▸ **PROMPT A**
Translate this sentence from the passage on loans to directors into Spanish: "The prohibition does not draw any distinction between loans to executive and non-executive directors."
▸ **PROMPT B**
Carry on the passage on loans to directors from the point at which it ends.

The draftsmen thought it wise and for good reason to make the directors who authorized the giving of the loan or executed the guarantee, to be jointly and severally liable to indemnify the company, in the event that the company is found to be liable under such guarantee executed with a third party, as in the instant case; thus being a loss to the company. It is certainly not the purport of that provision that the company shall avoid liability; rather the scope is that the directors shall be liable to the company for any loss suffered as a result of its liability under the contract of guarantee. To bow to the submission of the Appellant would amount to making nonsense of the plain provisions of the statute.
The Learned Author, Professor Joseph Abugu, in his , Principles of Corporate Law in Nigeria, Lagos: MIJ Professional Publishers, 2014, at page 490 under the topic “LOANS TO DIRECTORS” comprehensively considered the purport of Section 270 of the Companies and Allied Matters Act, when he enumerated thus:
“By Section 270 of CAMA, it is unlawful for a company to grant a loan to its director or director of its holding company or to provide security for a loan made to such person. This is a rule of maintenance of capital. Loans to directors have the potentials of undermining capital. They readily create a conflict of interest situation giving rise to liabilities for breach of fiduciary duties. The prohibition does not draw any distinction between loans to executive and non-executive directors. Executive directors in addition to statutory obligations as directors also work under contracts of employment with the company. Under such contracts loans such as these for cars, housing, furniture and other employment benefits may be granted in advance. These are not affected by Section 270 as the root of such facilities is in employment law by virtue of their employment contracts and not in their capacity as directors simpliciter. Notwithstanding, Section 270 provides for a few exceptions to the prohibitions. Firstly, loans may be granted to provide funds to enable a director meet expenditures incurred for purposes of the company or to enable him to perform his duties properly. Also where the ordinary business of the company includes the lending of money or giving of guarantees for loans made by other persons. In the second case, the loan or guarantee must first be approved by the company in general meeting or a condition imposed that if it is not approved at or before the next general meeting, the loan must be repaid or the guarantee discharged within six months from the conclusion of the meeting.”

▸ **STORED DATA**
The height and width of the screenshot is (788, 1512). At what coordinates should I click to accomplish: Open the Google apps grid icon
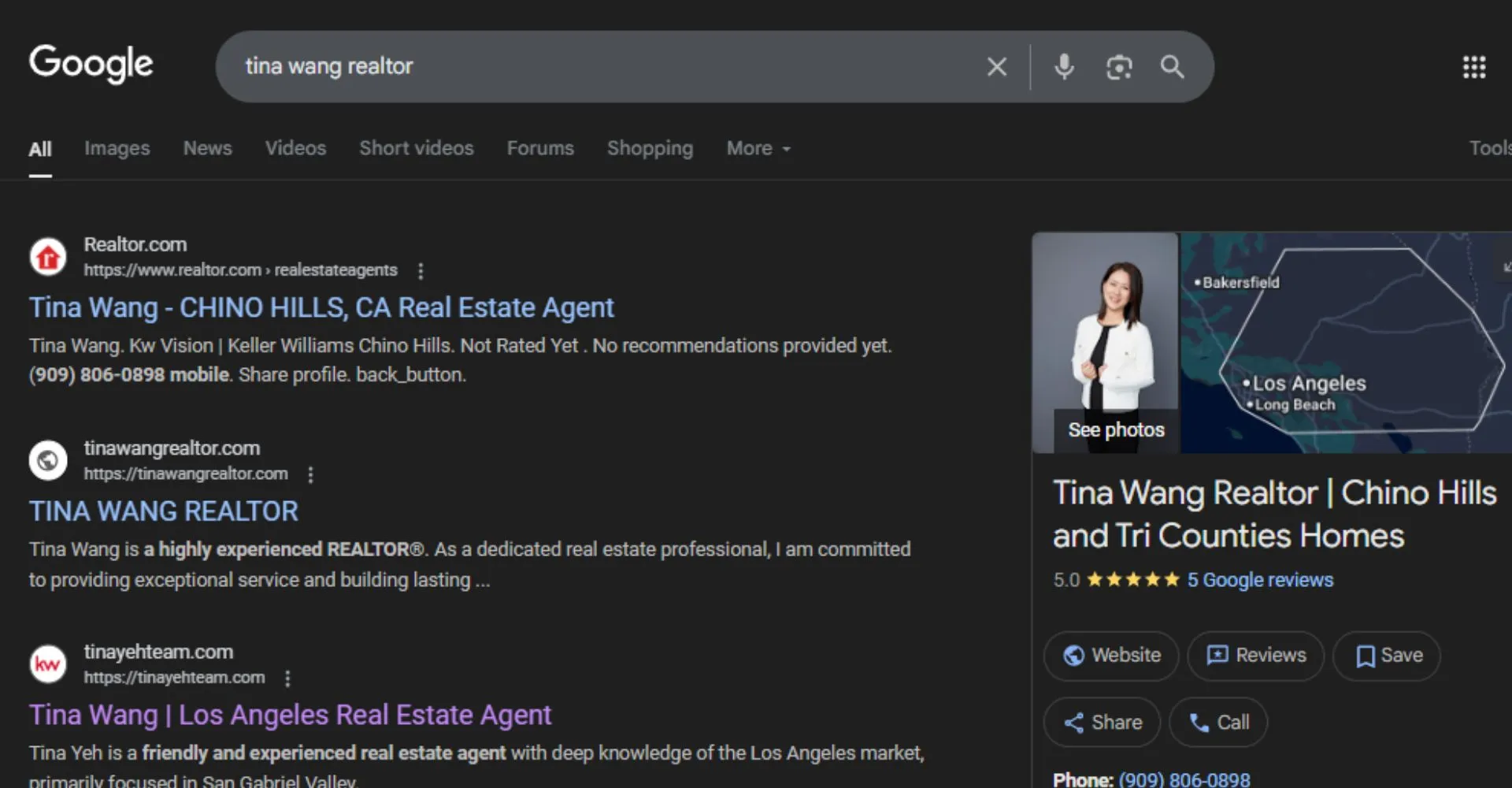[x=1473, y=67]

▸ **RIGHT ANSWER A**
La prohibición no establece ninguna distinción entre los préstamos a directores ejecutivos y los préstamos a directores no ejecutivos.

▸ **RIGHT ANSWER B**
I am therefore not hesitant to conclude that the provision of Section 270 of C.A.M.A. does not ipso facto render any guarantee executed without complying with the provision, illegal and unenforceable but merely renders the Directors/themselves who authorized it liable to the company for losses arising therefrom. In other words the loan/guarantee shall not be affected by the reason of failure to obtain prior approval of the members in general meeting.

In the instant case, the Appellant, a juristic person, who in law has a distinct mind of its own, cannot be heard to complain having not been compelled to enter into the contract of guarantee. It is certainly not the complaint of the Appellant that it lacks the capacity to enter into the contract rather the Appellant seeks to abdicate the responsibility owed to the Respondent in respect of the contract of guarantee. This Court will clearly not lend its hand to such act; the Appellant will not be allowed to contend that the guarantee backing this act is illegal thus reneging from the contract.
Ipso facto, it does not lie in the mouth of the Appellant to raise the issue of estoppel having regard to the instant case. See MAIYEGUN & ORS v. LAGOS STATE & ORS (2010) LPELR-4459 (CA) where BODE RHODES-VIVOUR, JCA (as he then was) at pages 18-19, paras. F-G held thus:
“Estoppel may be described as a rule by which a party will not be allowed to plead the opposite of a fact which he formerly asserted by words and conduct. That is to say a party shall not be allowed to say one thing at one time and the opposite of it at another time. The rule of estoppel is based on equity and good conscience.”
The Appellant’s complaint here has nothing to do with its outstanding obligation owed by it to the Respondent; the issue as to non-compliance with Section 270 does not have any bearing on the substance of the contract of guarantee, in so far as it affects the interest of the Respondent; it is an internal affair of the Appellant to which the Respondent is not party to. Section 270 is predicated on the nature of fiduciary duty imposed on a director to the company.
See Section 279 of C.A.M.A. which clearly states:
“A director of a company stands in a fiduciary relationship towards the company and shall observe the utmost good faith towards the company in any transaction with it or on its behalf.”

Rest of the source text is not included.